Leaving Societal Norms Behind

Objectification and Veto Power

Objectification and Veto Power

Polyamory is about love, and love cannot be owned. You can feel love. You can share love. You can express love. But you cannot own it. This is very important. Many couples go into polyamory thinking that they can create rules within their new relationships in order to protect the relationship they are already in. They don’t want to ruin what they have. They don’t want to lose it. They don’t want it to change, in any way. Which, okay, makes sense. Change is scary. But then again…what did you expect was going to happen when you opened up your relationship? Hear me out, if you truly love someone you want them to be happy. You can’t fully allow someone to be happy, though, if you’re the one making decisions about whether or not that person gets to do things. And when it comes to feelings of love for other people…there is no way in hell you can even have a slight say. If you’re viewing the person that’s coming into the relationship (whether you’re dating jointly or separately) as someone who can just be thrown out on a whim, then you are objectifying that person.

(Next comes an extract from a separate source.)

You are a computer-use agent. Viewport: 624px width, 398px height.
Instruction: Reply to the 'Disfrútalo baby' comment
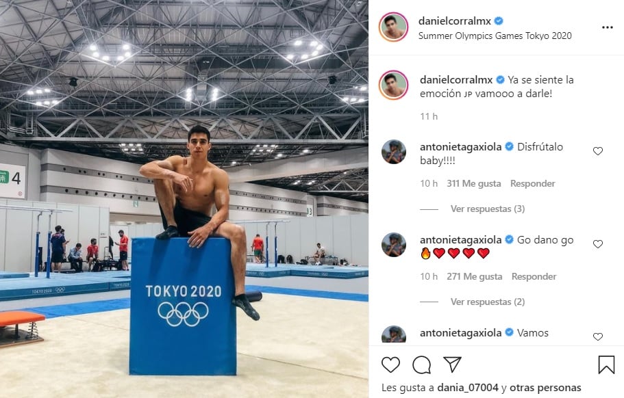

Can you stop yourself from loving someone? No. You can decide you don’t want to be with that person, but it doesn’t suddenly make the feeling go away. And what about how they feel about you? You have no control over that. So when your partner says “I don’t like your new partner. I want you to stop seeing him.” There is no good way to give in to your partner’s demands without forcefully and unnecessarily hurting the other person you care deeply about. Saying no to a potential partner, or a partner that is already established within your relationship, is called giving a veto, or having veto power. It is an extremely unhealthy use of your couple’s privilege when entering the dating scene in the polyamorous community. It is never okay to see a potential partner as something to simply add to your collection, something that can be thrown out within a moments notice. These are real people we’re talking about. Real people with real emotions. Don’t fuck with people like that – don’t reel them in and then just toss them right back out again. Catch and release is a terrible practice when it comes to fishing (in my opinion, because you’re injuring the fish and then throwing it back in the water to most likely die, or at best live a really awful life), and it is never an acceptable practice when it comes to polyamory (or dating of any kind). Vetos are childish, disrespectful, and just plain mean.

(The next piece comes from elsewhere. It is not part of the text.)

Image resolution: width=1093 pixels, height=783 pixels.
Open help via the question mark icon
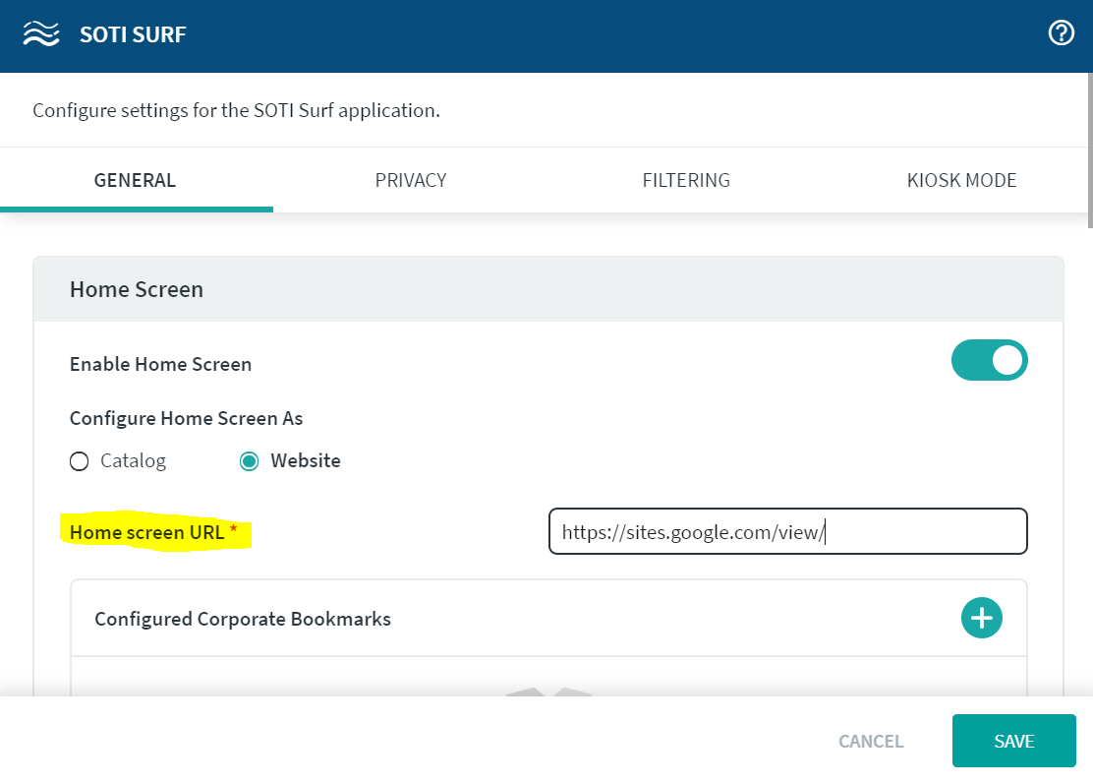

I’d like to discuss why a couple may enact veto power, or why they might even think to add it into their rule book in the first place. Picture yourself in a couple that is opening up to polyamory for the first time. You’re eager and excited and you think things are going to go great. But you’ve got this idea in your head of how it’s going to go down. Your current partner is going to continue being your most important partner (of course, they were with you first), and whoever else comes along will simply fit nicely into whatever idea you’ve concocted about how your love lives will be. They’ll agree to all your rules (even if it puts them in a weird position). I mean, they’ll have to, you’re already with someone, they can’t expect you to go out of your way to change for them. You’re already set in your ways (you’ve been married how many years now?). And if they break one of your rules, well, they’re out (can’t say you didn’t warn them).

Look, I get it. Change is scary, and you don’t want anything to damage what you’ve already created. But here’s the thing – polyamory is going to change everything. It’s going to change the way you think, the way you act, the way you see yourself and the world. It’ll change literally everything, and in a good way, if you let it. If you resist it…well…what in the world are you opening up your relationship for then anyway? Did you just want something casual? More like a fling? Just a one-time hookup? Then look somewhere else sister, this ain’t the place you should be. Polyamory is about loving many people – it’s not just about sex (sometimes it has absolutely nothing to do with sex). If you’re looking for some fun, that’s great. I totally commend you for it. You deserve it. But polyamorous people are not the people to fuck with. They are in it for the connection. They are in it for the love. They are in it for the real deal. And if you’re not, then I suggest you pack your bags and get the hell out of here. Sorry, but you’re just not the right fit. Try that group of swingers down the street.


Now…sometimes people come into polyamory with the right idea…it just isn’t the right time. They like the idea of getting/giving more love, but they’re just confused on the actual concept of polyamory. A lot of people (for some odd reason) think that polyamory will solve their current relationship issues. But we aren’t some advertisement for a better life. Not getting enough attention from your spouse? Try Polyamory. Need some more alone time with someone who is willing to listen? Try Polyamory. Haven’t gotten laid in a while? Try Polyamory. I’m sorry, but no, just no. So much no. What you’re looking for is a sex-line phone service, or a hooker, or maybe you just need some friends. Polyamory is not here to fix your relationship, and it’s not something to go into in order to escape your reality. If you’re thinking about opening up your relationship, you better make damn sure you’re on solid ground with the partner you’ve already got.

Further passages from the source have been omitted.